# Reproducing Results

Our datasets are generated as the following procedures.

## SPMotif Datasets

We follow DIR setup and report the mean and standard deviation of test accuracy from `5` runs. The running scripts are `spmotif-struc.sh` and `spmotif-mixed.sh`. 
The parameter search spaces are `[0.5,1,2,4,8,16,32]` and `[0.5,1,2]` for $\alpha$ and $\beta$, respectively.  
Experiments on these datasets run on NVIDIA TITAN Xp and NVIDIA RTX 2080Ti graphics cards with CUDA 10.2.

## DrugOOD Datasets

We follow DrugOOD setup and report the mean and standard deviation of test auc-roc from `5` runs. The running script is `drugood.sh`. 
The parameter search spaces are `[0.5,1,2,4,8,16,32]` and `[0.5,1,2]` for $\alpha$ and $\beta$, respectively. 
All experiments on these datasets run on NVIDIA RTX 3090Ti graphics cards with CUDA 11.3.

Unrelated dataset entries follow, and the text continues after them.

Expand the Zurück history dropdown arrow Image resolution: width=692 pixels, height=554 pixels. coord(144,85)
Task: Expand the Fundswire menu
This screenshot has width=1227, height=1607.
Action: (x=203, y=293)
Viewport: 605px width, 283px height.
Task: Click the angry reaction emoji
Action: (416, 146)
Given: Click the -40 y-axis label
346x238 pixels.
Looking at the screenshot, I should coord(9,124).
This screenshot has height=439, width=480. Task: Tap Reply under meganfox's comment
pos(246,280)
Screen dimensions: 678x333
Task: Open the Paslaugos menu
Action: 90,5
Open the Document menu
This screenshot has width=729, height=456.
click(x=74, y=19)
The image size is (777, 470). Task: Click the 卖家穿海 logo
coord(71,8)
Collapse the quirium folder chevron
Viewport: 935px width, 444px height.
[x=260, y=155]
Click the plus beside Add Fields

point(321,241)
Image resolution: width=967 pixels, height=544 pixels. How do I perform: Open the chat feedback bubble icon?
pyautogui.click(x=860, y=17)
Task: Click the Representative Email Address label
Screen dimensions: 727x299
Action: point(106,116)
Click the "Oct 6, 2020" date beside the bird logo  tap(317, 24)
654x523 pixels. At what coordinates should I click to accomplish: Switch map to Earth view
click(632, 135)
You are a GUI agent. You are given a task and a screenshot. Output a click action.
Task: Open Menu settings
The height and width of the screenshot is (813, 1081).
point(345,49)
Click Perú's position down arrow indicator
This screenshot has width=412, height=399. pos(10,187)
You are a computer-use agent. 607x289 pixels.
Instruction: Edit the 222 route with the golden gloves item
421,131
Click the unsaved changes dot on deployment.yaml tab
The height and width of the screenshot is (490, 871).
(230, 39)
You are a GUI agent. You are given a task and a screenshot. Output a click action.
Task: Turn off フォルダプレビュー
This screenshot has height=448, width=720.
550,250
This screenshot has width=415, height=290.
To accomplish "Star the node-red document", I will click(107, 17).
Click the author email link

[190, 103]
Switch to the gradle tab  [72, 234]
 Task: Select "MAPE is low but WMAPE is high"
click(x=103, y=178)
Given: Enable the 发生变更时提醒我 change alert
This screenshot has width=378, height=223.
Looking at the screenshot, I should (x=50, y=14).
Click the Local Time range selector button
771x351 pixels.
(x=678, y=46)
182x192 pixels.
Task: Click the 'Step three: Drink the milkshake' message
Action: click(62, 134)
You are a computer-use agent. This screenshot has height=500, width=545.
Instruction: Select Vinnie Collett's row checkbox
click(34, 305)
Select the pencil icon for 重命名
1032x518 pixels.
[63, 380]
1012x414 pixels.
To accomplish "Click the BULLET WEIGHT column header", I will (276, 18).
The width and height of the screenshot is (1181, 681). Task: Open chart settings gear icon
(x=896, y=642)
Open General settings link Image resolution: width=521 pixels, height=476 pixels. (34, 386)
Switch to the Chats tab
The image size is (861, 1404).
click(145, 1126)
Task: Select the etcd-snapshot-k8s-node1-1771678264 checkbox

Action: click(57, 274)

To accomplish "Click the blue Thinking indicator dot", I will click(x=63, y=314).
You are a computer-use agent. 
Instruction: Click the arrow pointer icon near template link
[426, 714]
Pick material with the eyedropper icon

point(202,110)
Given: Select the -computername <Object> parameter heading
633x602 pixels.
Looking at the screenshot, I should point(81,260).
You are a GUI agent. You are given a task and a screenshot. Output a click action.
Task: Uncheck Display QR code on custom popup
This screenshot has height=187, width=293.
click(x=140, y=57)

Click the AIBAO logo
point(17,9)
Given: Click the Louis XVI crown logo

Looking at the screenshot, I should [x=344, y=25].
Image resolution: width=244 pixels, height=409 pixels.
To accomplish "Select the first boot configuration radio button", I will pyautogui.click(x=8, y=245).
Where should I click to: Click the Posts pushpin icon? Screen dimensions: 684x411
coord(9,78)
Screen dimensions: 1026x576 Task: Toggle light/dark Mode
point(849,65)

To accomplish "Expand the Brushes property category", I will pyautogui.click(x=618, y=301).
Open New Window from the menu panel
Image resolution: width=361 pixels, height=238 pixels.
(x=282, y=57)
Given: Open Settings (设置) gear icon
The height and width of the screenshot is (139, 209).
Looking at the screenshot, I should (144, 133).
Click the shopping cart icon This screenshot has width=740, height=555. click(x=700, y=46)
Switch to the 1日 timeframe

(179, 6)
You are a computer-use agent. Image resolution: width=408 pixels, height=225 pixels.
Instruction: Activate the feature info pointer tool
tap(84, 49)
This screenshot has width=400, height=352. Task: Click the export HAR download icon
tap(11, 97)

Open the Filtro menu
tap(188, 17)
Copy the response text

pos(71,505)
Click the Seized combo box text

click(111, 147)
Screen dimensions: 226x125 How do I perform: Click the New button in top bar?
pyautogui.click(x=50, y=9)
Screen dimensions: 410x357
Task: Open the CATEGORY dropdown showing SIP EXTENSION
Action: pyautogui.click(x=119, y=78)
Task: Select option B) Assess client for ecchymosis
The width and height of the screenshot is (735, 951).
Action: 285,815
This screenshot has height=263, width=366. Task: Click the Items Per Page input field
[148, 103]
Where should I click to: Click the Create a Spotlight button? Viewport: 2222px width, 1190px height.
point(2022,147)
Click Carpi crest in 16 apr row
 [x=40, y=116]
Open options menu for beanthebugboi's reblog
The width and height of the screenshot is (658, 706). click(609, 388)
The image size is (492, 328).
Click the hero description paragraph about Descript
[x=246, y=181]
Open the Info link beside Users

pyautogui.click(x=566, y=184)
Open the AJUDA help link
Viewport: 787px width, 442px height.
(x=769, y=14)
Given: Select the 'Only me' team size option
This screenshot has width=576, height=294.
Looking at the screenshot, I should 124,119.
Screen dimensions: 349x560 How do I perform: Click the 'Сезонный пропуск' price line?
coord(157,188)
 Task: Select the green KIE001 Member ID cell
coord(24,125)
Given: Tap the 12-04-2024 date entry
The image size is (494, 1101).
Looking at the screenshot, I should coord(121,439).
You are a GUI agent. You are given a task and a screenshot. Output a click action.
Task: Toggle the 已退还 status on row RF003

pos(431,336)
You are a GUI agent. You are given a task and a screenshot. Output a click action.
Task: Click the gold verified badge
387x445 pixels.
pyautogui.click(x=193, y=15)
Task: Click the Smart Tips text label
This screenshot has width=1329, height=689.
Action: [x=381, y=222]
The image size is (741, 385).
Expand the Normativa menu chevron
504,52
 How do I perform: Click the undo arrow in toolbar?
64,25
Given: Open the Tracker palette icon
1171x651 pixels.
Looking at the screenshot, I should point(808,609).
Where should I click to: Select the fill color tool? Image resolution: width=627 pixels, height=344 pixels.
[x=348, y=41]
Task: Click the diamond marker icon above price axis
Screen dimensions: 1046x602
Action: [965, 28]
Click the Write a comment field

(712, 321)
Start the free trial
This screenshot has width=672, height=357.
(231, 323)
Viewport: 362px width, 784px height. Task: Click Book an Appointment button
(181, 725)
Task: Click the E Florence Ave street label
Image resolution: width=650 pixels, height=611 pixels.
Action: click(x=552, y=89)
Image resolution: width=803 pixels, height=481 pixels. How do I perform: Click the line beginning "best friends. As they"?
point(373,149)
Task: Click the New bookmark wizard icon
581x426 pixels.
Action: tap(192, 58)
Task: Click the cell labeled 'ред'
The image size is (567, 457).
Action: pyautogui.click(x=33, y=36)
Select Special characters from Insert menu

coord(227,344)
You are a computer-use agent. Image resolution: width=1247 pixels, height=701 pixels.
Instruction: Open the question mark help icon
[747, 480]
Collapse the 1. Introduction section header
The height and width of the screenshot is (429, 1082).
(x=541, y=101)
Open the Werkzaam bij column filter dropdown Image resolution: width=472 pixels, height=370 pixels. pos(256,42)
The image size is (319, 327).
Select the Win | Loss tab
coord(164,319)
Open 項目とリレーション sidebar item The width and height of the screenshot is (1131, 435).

## CMNIST-sp, Graph-SST5 and Twitter

The running script is `others.sh`. We report the mean and standard deviation of test accuracy from `5` runs.
For CMNIST-sp, the parameter search space is `[1,2,4,8,16,32]` for both $\alpha$ and $\beta$, respectively, as we empirically find a larger  $\beta$ is necessary for the dataset.
For Graph-SST and Twitter, the parameter search spaces are `[1,2,4,6,8]` and `[0.5,1,2]` for $\alpha$ and $\beta$, respectively. 
All experiments on these datasets run on NVIDIA TITAN Xp graphics cards with CUDA 10.2.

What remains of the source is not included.